Microsynodontis emarginata
- Conservation status: Data Deficient (IUCN 3.1)

Scientific classification
- Kingdom: Animalia
- Phylum: Chordata
- Class: Actinopterygii
- Order: Siluriformes
- Family: Mochokidae
- Genus: Microsynodontis
- Species: M. emarginata
- Binomial name: Microsynodontis emarginata H. H. Ng, 2004

= Microsynodontis emarginata =

- Authority: H. H. Ng, 2004
- Conservation status: DD

Species of fish

Microsynodontis emarginata is a species of upside-down catfish endemic to Gabon where it occurs in the Ogowe River. It was first described in 2004 by Ng Heok Hee.

==Taxonomy==
Before 2004, the genus Microsynodontis was believed to contain only four species, Microsynodontis batesii, M. christyi, M. lamberti, and M. polli.
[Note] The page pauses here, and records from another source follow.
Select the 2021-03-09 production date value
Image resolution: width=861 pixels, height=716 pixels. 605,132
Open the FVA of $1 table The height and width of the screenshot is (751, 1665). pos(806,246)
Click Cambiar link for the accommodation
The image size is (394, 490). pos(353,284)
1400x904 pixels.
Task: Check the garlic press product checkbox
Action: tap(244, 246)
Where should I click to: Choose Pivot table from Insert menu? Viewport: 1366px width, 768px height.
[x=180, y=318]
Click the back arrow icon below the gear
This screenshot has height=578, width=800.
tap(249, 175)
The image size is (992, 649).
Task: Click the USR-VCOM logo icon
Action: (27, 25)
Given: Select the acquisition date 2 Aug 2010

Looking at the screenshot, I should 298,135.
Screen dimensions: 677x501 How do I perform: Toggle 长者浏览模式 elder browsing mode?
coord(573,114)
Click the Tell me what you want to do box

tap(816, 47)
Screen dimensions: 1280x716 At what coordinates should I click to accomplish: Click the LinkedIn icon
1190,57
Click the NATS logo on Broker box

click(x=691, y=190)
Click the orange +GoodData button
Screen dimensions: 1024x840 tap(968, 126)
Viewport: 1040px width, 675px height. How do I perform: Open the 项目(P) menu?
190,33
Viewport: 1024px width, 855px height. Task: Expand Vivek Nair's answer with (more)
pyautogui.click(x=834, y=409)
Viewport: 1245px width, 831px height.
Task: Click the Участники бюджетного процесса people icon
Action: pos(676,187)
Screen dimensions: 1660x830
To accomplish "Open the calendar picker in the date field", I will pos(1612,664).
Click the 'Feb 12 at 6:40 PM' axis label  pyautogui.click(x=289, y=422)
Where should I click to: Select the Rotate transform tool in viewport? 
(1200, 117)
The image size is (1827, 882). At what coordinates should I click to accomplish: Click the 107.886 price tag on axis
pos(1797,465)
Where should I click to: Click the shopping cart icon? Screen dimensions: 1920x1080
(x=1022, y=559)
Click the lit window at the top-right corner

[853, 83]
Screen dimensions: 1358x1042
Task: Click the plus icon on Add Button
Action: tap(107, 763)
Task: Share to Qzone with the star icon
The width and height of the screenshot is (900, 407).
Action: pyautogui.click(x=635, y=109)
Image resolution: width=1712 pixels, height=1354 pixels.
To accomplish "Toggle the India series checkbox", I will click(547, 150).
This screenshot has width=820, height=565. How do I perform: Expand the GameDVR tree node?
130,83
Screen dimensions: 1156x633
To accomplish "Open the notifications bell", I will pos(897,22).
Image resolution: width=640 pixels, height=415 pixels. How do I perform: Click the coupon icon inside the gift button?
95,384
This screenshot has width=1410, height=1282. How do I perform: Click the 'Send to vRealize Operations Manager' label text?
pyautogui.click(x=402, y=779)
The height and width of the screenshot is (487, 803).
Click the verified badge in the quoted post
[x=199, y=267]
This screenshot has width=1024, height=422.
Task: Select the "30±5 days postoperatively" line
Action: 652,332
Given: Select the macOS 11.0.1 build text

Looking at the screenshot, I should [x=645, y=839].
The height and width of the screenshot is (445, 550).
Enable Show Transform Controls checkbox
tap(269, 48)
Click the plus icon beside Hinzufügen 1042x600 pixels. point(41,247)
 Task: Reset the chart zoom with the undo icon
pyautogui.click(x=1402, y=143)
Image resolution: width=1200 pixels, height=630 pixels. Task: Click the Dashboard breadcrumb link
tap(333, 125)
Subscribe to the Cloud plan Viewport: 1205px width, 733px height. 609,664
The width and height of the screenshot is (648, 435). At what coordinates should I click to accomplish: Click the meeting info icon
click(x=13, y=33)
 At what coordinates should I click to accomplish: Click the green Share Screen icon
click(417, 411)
However, when examining previously collected specimens from the lower Guinea region that had been identified as M. batesii, Dr. Ng discovered that the specimens actually consisted of nine distinct species, eight of them previously undescribed. He published the descriptions of the new species in 2004. M. emarginata is one of the new species that he described. Although the eight new species have been accepted by the scientific community, there is still some dispute among scientists as to whether the newly described species are actually separate species as the species are extremely difficult to tell apart.

==Description==
M. emarginata is a small fish, reaching a maximum standard length of 3.4 cm. The mouth of the fish faces downward, with broad lips containing papilla. The fish has three pairs of barbels. The maxillary barbels are on located on the upper jaw, and two pairs of mandibular barbels are on the lower jaw. The front edges of the dorsal fins and the pectoral fins are hardened into stiff spines that can be locked into place. The body shape is cylindrical along its entire length.

M. emarginata can be distinguished from other members of the genus Microsynodontis by examining the caudal fin. The fin is slightly forked or lobed, whereas all other members of the genus have caudal fins that are either rounded on the trailing edge or with a straight trailing edge.